Work instruction: Skip the pictures and repeat each line of the data exactly.
******
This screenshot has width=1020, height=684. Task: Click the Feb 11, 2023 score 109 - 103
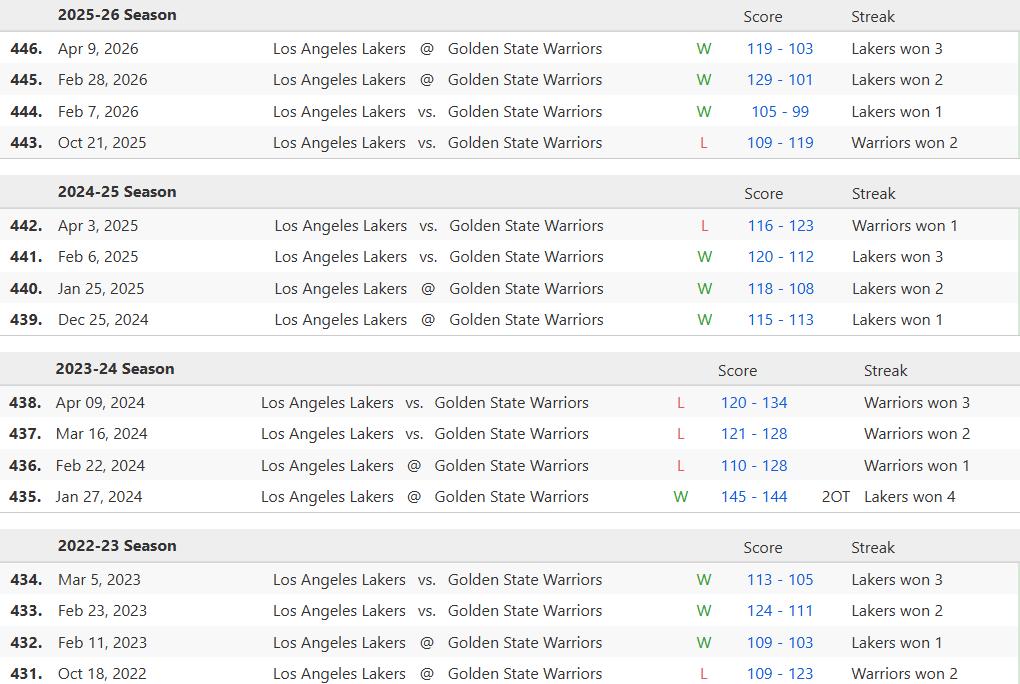(779, 643)
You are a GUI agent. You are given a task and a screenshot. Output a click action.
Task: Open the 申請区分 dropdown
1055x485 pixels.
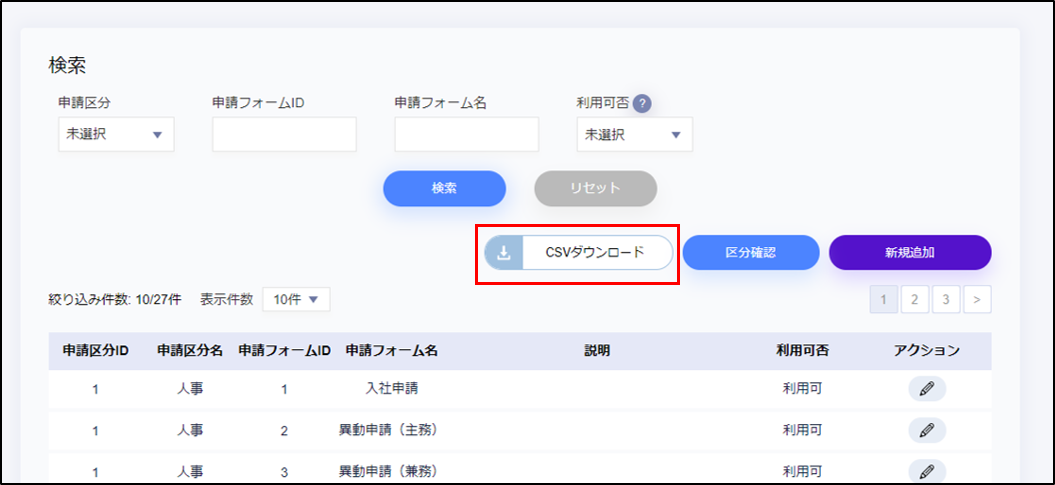(116, 135)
******
Response below:
This screenshot has width=1020, height=684. Task: Click the Feb 11, 2023 score 109 - 103
(779, 643)
You are a GUI agent. You are given a task and a screenshot. Output a click action.
Task: Open the 申請区分 dropdown
1055x485 pixels.
(116, 135)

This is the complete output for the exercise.